Exercise: Copy the records below verbatim, from the first line through the line containing "has width=1024, height=484.", inclusive, and output nothing else.

Dataset entries

====

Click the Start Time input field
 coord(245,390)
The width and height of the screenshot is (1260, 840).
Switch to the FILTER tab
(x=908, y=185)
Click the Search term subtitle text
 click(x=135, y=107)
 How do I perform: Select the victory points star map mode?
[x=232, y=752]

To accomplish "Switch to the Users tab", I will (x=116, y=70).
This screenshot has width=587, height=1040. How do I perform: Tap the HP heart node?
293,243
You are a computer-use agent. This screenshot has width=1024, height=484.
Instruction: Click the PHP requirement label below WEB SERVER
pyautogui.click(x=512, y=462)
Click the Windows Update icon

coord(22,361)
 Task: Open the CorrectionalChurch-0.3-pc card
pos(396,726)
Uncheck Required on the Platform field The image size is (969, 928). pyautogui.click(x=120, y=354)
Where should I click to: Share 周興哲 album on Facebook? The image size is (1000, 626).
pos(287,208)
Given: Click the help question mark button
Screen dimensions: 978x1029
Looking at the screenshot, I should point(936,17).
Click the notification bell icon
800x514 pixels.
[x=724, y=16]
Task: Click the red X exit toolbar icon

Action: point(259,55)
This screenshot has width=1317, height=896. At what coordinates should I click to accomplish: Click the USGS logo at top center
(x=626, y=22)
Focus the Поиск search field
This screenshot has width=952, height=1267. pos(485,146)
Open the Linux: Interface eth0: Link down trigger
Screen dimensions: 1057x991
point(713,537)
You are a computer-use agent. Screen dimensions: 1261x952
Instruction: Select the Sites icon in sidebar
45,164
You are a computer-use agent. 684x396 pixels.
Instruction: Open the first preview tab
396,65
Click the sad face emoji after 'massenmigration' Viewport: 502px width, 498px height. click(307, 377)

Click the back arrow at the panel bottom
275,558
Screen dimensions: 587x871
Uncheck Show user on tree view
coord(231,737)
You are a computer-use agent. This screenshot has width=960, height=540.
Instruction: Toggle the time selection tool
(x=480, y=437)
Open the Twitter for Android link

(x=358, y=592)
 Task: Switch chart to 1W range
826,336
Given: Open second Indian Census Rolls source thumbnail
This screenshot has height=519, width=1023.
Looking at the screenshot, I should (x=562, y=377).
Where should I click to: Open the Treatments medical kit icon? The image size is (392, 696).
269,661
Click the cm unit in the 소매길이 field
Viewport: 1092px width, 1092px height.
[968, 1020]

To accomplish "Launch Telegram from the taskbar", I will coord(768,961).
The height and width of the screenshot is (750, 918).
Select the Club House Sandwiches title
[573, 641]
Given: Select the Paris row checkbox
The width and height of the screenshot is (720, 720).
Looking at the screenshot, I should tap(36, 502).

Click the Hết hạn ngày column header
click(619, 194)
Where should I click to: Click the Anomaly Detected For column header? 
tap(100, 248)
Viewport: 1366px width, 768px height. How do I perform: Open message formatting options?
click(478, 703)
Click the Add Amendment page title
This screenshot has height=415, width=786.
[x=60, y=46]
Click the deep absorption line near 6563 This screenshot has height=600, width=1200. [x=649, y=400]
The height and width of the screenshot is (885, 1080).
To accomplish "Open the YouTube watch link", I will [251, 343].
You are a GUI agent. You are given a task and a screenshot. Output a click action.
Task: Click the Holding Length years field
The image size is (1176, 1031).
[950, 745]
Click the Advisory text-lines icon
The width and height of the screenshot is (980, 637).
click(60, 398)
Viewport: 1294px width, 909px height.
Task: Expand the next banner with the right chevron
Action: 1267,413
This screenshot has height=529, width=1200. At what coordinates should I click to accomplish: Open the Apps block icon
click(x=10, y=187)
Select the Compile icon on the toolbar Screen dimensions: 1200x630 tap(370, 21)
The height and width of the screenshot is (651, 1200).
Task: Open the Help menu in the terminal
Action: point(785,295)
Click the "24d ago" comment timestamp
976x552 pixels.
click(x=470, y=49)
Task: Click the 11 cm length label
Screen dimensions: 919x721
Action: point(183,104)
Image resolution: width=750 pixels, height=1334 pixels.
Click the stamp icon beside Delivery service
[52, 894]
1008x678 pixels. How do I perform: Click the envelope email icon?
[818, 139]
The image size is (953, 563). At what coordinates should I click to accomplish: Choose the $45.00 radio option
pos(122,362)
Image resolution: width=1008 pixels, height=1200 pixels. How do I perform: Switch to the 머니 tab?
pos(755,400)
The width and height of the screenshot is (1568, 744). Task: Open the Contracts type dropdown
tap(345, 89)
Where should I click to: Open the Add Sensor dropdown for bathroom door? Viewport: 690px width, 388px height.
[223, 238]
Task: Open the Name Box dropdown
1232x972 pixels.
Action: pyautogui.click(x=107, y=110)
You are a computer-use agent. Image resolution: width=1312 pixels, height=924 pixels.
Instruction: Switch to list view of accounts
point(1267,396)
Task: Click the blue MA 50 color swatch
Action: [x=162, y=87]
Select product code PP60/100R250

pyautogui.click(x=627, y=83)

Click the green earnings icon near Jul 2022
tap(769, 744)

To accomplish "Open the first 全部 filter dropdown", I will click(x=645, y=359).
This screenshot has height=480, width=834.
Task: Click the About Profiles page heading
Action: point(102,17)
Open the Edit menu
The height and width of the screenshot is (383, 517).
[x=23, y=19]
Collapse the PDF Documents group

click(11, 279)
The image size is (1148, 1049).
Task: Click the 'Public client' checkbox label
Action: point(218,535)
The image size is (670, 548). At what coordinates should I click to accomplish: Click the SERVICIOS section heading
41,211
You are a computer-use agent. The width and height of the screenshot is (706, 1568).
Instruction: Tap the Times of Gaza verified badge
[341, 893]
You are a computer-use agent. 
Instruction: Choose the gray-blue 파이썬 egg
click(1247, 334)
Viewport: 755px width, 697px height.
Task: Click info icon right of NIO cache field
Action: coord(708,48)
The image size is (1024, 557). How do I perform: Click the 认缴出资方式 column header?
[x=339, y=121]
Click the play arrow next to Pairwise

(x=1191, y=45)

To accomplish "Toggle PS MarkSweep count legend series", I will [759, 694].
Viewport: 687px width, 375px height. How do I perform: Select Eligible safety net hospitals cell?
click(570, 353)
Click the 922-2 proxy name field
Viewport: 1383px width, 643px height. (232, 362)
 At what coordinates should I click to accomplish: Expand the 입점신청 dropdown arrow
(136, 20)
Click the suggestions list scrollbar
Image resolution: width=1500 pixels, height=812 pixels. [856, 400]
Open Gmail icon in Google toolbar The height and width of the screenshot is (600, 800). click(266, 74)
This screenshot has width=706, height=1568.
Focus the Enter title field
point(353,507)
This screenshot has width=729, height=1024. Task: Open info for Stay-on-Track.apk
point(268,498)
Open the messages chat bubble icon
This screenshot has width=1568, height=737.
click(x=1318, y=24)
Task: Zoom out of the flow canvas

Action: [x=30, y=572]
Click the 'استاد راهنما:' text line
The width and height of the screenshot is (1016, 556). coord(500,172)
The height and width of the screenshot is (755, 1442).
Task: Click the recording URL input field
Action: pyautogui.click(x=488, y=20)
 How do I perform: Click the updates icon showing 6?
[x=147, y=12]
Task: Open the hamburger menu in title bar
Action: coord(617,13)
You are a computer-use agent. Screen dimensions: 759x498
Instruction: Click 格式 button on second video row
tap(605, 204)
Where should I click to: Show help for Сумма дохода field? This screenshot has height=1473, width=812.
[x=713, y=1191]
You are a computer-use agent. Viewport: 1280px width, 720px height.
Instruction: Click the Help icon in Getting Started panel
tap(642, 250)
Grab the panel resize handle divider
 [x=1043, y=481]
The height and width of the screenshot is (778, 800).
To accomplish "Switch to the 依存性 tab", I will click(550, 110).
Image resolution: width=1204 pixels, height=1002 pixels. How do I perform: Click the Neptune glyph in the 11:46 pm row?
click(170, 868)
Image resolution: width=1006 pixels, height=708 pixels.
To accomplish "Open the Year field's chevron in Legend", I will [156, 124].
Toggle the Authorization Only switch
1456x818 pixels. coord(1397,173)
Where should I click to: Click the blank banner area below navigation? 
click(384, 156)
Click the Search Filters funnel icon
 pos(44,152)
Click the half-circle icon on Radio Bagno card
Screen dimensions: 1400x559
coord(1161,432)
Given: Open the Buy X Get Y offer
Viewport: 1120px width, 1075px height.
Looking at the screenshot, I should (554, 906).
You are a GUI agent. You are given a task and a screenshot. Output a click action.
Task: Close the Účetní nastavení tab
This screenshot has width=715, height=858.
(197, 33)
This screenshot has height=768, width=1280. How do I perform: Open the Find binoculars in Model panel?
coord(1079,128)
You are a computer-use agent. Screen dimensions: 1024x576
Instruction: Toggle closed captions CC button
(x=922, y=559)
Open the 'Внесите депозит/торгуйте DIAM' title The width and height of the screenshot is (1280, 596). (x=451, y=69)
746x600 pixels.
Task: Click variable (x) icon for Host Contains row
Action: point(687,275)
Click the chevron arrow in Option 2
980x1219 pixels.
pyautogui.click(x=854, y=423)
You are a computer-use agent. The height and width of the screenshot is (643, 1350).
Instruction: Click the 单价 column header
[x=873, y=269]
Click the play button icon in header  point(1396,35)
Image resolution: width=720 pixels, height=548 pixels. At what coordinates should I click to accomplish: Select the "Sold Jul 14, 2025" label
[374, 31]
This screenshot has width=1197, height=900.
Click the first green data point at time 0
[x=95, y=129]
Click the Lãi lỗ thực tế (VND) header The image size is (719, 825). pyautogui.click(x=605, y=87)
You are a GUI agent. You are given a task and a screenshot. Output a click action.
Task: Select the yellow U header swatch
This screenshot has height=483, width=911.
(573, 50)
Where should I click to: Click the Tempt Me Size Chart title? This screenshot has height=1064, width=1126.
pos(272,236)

====

Written answer:
Click the Start Time input field
 coord(245,390)
The width and height of the screenshot is (1260, 840).
Switch to the FILTER tab
(x=908, y=185)
Click the Search term subtitle text
 click(x=135, y=107)
 How do I perform: Select the victory points star map mode?
[x=232, y=752]

To accomplish "Switch to the Users tab", I will (x=116, y=70).
This screenshot has width=587, height=1040. How do I perform: Tap the HP heart node?
293,243
You are a computer-use agent. This screenshot has width=1024, height=484.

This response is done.